> _Goal of the exercise_: Extract the lines of the listing below, reproducing them verbatim, everything from the line containing "Click the sun icon to adjust palette" down to the line containing "Action: coord(71,375)", both included.

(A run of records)

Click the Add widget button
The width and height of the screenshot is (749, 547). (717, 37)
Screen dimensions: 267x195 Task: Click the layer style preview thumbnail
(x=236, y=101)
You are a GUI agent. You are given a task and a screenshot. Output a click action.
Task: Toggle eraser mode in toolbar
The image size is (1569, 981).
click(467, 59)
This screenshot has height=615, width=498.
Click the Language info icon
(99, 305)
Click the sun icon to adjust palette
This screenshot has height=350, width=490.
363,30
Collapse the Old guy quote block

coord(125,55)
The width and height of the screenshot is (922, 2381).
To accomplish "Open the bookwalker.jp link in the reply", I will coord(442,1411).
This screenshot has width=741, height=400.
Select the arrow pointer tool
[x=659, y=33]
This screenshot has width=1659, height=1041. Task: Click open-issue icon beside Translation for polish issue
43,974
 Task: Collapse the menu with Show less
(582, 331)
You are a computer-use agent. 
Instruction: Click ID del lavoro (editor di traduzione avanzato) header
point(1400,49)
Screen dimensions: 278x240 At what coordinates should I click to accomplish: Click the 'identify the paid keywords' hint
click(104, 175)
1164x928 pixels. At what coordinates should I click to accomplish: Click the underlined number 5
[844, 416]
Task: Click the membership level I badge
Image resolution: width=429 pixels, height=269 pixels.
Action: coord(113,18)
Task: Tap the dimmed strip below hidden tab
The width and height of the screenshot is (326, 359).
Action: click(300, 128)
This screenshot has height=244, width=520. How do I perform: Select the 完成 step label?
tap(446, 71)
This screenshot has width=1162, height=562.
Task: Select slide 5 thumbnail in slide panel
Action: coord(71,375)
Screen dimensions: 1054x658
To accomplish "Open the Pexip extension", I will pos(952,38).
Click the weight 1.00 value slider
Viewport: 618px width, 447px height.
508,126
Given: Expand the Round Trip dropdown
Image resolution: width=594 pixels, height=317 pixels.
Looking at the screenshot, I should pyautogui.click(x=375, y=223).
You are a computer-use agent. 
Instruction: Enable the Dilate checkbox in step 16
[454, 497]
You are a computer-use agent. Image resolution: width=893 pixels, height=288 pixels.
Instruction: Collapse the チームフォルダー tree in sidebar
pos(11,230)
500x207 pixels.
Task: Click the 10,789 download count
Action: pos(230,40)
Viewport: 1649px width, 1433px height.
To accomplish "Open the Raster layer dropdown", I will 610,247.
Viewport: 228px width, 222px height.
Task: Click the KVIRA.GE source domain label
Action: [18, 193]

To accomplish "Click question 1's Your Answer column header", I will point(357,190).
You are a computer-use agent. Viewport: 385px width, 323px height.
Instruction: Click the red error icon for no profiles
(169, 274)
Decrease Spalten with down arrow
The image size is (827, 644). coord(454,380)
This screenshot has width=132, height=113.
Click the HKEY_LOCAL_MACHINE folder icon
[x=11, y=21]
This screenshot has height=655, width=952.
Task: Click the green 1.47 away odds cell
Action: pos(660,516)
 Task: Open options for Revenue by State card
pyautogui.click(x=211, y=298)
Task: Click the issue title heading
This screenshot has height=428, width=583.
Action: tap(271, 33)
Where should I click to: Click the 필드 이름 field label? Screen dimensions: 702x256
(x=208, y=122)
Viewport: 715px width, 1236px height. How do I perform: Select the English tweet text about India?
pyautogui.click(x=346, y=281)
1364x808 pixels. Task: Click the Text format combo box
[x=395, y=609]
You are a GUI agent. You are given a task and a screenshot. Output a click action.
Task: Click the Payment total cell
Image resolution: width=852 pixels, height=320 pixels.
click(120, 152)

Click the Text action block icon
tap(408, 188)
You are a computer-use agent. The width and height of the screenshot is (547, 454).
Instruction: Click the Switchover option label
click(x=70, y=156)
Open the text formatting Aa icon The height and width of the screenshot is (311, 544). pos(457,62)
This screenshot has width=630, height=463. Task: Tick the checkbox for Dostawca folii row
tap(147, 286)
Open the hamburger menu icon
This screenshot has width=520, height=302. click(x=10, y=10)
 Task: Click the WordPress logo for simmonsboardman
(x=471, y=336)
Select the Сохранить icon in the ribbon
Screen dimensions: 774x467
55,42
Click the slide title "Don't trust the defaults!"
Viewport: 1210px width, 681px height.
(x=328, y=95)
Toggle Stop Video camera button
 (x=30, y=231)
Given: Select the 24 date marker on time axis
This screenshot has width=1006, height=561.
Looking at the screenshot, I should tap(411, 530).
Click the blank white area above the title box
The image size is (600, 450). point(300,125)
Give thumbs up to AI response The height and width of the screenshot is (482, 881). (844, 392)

> _Task output_:
Click the sun icon to adjust palette
This screenshot has height=350, width=490.
363,30
Collapse the Old guy quote block

coord(125,55)
The width and height of the screenshot is (922, 2381).
To accomplish "Open the bookwalker.jp link in the reply", I will coord(442,1411).
This screenshot has width=741, height=400.
Select the arrow pointer tool
[x=659, y=33]
This screenshot has width=1659, height=1041. Task: Click open-issue icon beside Translation for polish issue
43,974
 Task: Collapse the menu with Show less
(582, 331)
You are a computer-use agent. 
Instruction: Click ID del lavoro (editor di traduzione avanzato) header
point(1400,49)
Screen dimensions: 278x240 At what coordinates should I click to accomplish: Click the 'identify the paid keywords' hint
click(104, 175)
1164x928 pixels. At what coordinates should I click to accomplish: Click the underlined number 5
[844, 416]
Task: Click the membership level I badge
Image resolution: width=429 pixels, height=269 pixels.
Action: coord(113,18)
Task: Tap the dimmed strip below hidden tab
The width and height of the screenshot is (326, 359).
Action: click(300, 128)
This screenshot has height=244, width=520. How do I perform: Select the 完成 step label?
tap(446, 71)
This screenshot has width=1162, height=562.
Task: Select slide 5 thumbnail in slide panel
Action: coord(71,375)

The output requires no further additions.